New York — Two comment letters filed yesterday by the Bank Policy Institute and The Clearing House Association highlight opportunities to strengthen the nation’s anti-money laundering (AML) framework, including support for a recent regulatory proposal to make bank AML programs more risk-based and recommendations to address meaningful gaps in AML oversight of digital asset markets.

The first comment letter focuses on a recent regulatory proposal that would allow banks’ anti-money laundering (AML) programs to focus their resources on the most urgent threats. “As the agencies recognize, banks know their customers and their risk profiles better than regulators and the government,” the associations stated upon filing the letter. “This proposal sensibly seeks to give banks more discretion in how they design and implement their AML programs, enabling them to focus on high-risk customers and typologies. This welcome flexibility reinforces a risk-based framework that is more effective, operationally practical and useful to law enforcement and national security in fighting illicit finance."

Context

Treasury’s FinCEN along with the Office of the Comptroller of the Currency (OCC), Federal Deposit Insurance Corporation (FDIC) and National Credit Union Administration (NCUA) proposed the Program Rule in April, fulfilling a requirement of the Anti-Money Laundering Act of 2020 (AMLA), a comprehensive reform law. AMLA directed the agencies to issue a rule to reform the requirements for banks’ AML and countering the financing of terrorism (CFT) programs under the Bank Secrecy Act. The proposed rule aims to transition banks from check-the-box compliance exercises to a regime allowing banks to focus their resources on the highest-risk matters.

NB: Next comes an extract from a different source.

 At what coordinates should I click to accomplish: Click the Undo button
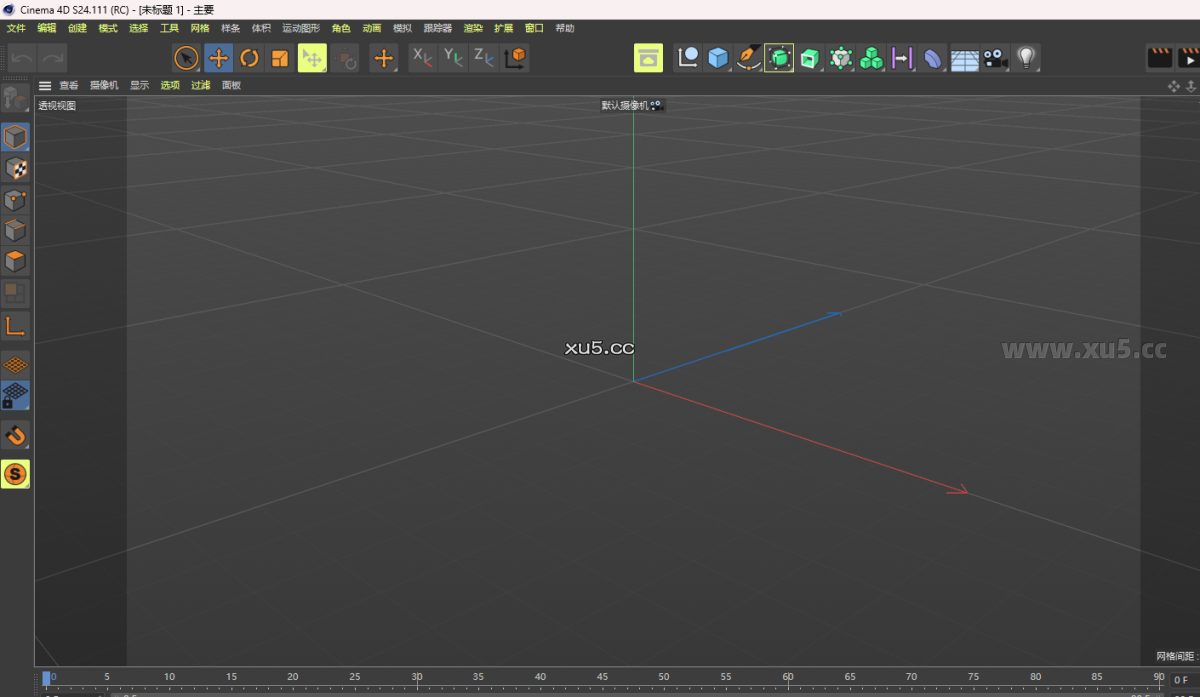(20, 58)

More Flexible, Less Prescriptive

The proposed rule affords banks meaningful discretion in the risk-based design and implementation of their AML/CFT programs, replacing a current one-size-fits-all, box-checking approach that emphasizes process over substance. This shift recognizes that banks are uniquely positioned to understand their own risk profiles, including the nuances of their customer base, products, services, geographic exposure and controls. The proposal shifts examiners’ focus to whether a bank’s program is reasonably designed and appropriately calibrated to its specific risks. It also enhances the role of the Treasury Department and FinCEN, which were entrusted by Congress with overall responsibility for this effort, in the examination process. This framework allows the actual effectiveness of a bank’s program to be the main driver of its ratings, rather than technical compliance with procedural mandates.

Recommendations

While the proposal marks a constructive step toward realigning AML programs with a more pragmatic risk-based approach, the following changes would enhance the effectiveness of AML oversight:

  1. The final rule should explicitly confirm that regulators should defer to banks’ reasonable, risk-based judgments and clarify that banks may allocate resources toward higher-risk customers and activities and away from lower-risk customers and activities, including by reducing overall resource expenditures;
  2. FinCEN should clarify the meaning of effectiveness within the framework approach to promote consistent application of the proposed rules and to achieve a modified framework that appropriately focuses on the AMLA’s purpose of promoting better law enforcement and national security outcomes;
  3. The final rule should clearly define risk assessment processes and clarify that banks will be afforded flexibility to update and maintain their risk assessment processes;
  4. The final rule should incorporate more detailed language explicitly endorsing and encouraging banks to adopt and implement technological advances, clarify what constitutes “responsible” innovation, recognize appropriate use of technology as evidence of program effectiveness and provide a more tailored and risk-based approach to the application of model risk management expectations in the AML/CFT context;
  5. The final rule should include more transparency, structured feedback and protective controls to support an effective FinCEN consultation process;
  6. The proposal is an important step toward modernizing the BSA regime, but it must be accompanied by broader, complementary reforms—particularly to outdated suspicious activity report (SAR) and currency transaction report (CTR) reporting frameworks, which have been shaped by piecemeal guidance rather than comprehensive rulemaking, despite Congress’s clear intent in AMLA to drive more holistic modernization.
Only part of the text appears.